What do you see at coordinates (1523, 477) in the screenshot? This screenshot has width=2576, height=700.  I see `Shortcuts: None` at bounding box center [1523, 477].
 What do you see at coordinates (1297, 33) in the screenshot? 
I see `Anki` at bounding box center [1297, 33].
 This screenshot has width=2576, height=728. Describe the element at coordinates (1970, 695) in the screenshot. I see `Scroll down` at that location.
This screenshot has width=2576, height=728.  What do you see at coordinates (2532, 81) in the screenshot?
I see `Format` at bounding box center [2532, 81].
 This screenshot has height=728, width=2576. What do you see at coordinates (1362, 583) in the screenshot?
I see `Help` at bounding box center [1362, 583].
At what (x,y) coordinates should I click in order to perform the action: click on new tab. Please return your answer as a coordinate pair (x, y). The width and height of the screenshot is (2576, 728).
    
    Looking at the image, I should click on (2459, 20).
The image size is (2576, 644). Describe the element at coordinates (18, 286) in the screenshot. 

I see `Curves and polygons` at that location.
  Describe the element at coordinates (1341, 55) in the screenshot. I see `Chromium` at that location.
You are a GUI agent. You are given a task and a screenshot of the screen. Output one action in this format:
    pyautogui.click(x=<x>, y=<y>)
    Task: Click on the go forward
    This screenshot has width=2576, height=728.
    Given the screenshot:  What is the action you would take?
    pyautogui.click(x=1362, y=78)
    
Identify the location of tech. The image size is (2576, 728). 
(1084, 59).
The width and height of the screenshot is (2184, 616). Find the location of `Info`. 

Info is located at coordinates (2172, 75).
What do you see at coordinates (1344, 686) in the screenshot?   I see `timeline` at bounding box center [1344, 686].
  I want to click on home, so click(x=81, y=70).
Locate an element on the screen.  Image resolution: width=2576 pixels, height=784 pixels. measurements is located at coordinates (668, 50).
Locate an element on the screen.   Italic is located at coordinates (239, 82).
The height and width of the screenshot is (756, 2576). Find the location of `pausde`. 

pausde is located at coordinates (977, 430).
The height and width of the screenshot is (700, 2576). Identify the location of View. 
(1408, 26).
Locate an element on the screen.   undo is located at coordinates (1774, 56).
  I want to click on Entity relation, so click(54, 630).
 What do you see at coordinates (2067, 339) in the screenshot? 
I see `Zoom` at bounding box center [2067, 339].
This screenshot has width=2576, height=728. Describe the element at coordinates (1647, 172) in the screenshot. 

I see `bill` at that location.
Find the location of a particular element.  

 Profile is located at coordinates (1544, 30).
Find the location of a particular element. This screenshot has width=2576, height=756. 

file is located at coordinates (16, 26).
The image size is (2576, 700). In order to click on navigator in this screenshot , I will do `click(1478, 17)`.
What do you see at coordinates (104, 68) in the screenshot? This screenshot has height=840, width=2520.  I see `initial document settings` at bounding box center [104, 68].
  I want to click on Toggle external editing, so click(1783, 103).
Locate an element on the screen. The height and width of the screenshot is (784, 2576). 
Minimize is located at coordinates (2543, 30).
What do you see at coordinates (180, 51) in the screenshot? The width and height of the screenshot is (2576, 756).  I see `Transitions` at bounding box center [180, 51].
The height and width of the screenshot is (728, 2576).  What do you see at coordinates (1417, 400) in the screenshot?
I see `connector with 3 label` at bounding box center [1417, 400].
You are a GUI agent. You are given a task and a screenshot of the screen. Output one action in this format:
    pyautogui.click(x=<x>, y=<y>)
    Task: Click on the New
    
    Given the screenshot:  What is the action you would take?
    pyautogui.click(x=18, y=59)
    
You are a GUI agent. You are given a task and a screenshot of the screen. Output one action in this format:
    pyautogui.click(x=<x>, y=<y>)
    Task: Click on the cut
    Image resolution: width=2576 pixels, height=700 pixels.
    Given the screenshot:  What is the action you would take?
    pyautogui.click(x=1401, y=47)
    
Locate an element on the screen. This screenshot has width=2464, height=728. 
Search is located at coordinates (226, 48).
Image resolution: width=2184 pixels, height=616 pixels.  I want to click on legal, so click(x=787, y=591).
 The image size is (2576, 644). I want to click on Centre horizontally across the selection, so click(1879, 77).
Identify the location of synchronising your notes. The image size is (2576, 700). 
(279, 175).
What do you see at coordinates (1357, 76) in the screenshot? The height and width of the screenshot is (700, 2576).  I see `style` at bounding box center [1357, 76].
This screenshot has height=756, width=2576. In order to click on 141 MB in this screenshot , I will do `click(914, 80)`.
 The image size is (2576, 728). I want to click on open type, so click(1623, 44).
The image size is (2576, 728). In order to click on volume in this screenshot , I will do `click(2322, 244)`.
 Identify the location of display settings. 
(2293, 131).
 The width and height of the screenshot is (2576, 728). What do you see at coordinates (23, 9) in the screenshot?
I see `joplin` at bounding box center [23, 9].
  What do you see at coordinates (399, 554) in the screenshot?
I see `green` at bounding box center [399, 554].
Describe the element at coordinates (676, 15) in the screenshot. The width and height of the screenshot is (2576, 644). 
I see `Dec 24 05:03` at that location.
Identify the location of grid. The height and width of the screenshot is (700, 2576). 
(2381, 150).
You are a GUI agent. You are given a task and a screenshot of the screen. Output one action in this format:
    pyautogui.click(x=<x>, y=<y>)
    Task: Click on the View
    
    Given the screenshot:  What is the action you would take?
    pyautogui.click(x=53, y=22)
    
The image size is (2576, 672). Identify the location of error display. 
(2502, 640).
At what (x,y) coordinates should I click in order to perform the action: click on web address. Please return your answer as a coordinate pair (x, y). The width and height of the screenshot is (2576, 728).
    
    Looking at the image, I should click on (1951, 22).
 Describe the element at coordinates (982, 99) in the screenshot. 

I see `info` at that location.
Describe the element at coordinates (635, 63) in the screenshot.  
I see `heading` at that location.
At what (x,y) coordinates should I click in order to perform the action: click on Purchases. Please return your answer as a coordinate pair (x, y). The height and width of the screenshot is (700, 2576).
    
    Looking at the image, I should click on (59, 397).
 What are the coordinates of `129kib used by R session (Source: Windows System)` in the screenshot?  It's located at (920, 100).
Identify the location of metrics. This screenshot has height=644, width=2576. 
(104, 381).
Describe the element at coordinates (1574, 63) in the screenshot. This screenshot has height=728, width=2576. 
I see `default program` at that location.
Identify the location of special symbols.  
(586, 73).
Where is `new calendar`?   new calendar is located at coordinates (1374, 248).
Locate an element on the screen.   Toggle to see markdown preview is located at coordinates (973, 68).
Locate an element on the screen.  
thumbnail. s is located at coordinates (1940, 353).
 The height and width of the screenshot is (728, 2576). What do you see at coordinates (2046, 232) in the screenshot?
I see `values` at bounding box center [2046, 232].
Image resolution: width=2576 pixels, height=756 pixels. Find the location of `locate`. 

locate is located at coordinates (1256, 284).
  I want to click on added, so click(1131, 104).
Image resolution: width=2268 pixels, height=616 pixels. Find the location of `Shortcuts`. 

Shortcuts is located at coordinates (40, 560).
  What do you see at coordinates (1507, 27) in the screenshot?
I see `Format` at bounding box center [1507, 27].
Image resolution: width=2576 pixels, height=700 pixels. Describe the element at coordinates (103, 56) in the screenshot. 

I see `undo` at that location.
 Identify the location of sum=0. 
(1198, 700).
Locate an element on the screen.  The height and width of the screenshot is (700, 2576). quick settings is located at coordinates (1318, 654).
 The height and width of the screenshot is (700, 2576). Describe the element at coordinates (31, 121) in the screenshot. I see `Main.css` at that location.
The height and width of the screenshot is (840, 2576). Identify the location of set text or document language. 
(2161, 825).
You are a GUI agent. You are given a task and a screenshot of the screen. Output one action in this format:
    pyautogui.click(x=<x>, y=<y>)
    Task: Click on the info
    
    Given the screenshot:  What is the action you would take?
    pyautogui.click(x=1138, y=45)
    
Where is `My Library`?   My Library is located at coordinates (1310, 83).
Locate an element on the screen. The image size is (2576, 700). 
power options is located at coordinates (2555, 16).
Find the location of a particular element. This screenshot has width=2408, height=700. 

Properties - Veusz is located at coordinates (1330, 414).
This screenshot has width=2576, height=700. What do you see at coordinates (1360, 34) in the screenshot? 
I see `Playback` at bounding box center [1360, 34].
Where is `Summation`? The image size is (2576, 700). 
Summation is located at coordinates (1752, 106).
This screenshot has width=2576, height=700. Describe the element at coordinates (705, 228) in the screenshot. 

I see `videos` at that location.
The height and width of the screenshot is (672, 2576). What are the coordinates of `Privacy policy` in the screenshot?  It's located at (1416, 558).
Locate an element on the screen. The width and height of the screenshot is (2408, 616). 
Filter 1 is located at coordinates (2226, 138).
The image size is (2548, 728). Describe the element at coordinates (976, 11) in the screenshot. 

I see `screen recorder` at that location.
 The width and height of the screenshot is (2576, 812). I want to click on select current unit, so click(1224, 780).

#### [Exercise task]
Copy the lines above word for word, starting with the line that contains "This screenshot has width=2576, height=700. What" and stopping after the line that contains "The height and width of the screenshot is (672, 2576).".

#### [Exercise answer]
This screenshot has width=2576, height=700. What do you see at coordinates (1360, 34) in the screenshot? 
I see `Playback` at bounding box center [1360, 34].
Where is `Summation`? The image size is (2576, 700). 
Summation is located at coordinates (1752, 106).
This screenshot has width=2576, height=700. Describe the element at coordinates (705, 228) in the screenshot. 

I see `videos` at that location.
The height and width of the screenshot is (672, 2576). What are the coordinates of `Privacy policy` in the screenshot?  It's located at (1416, 558).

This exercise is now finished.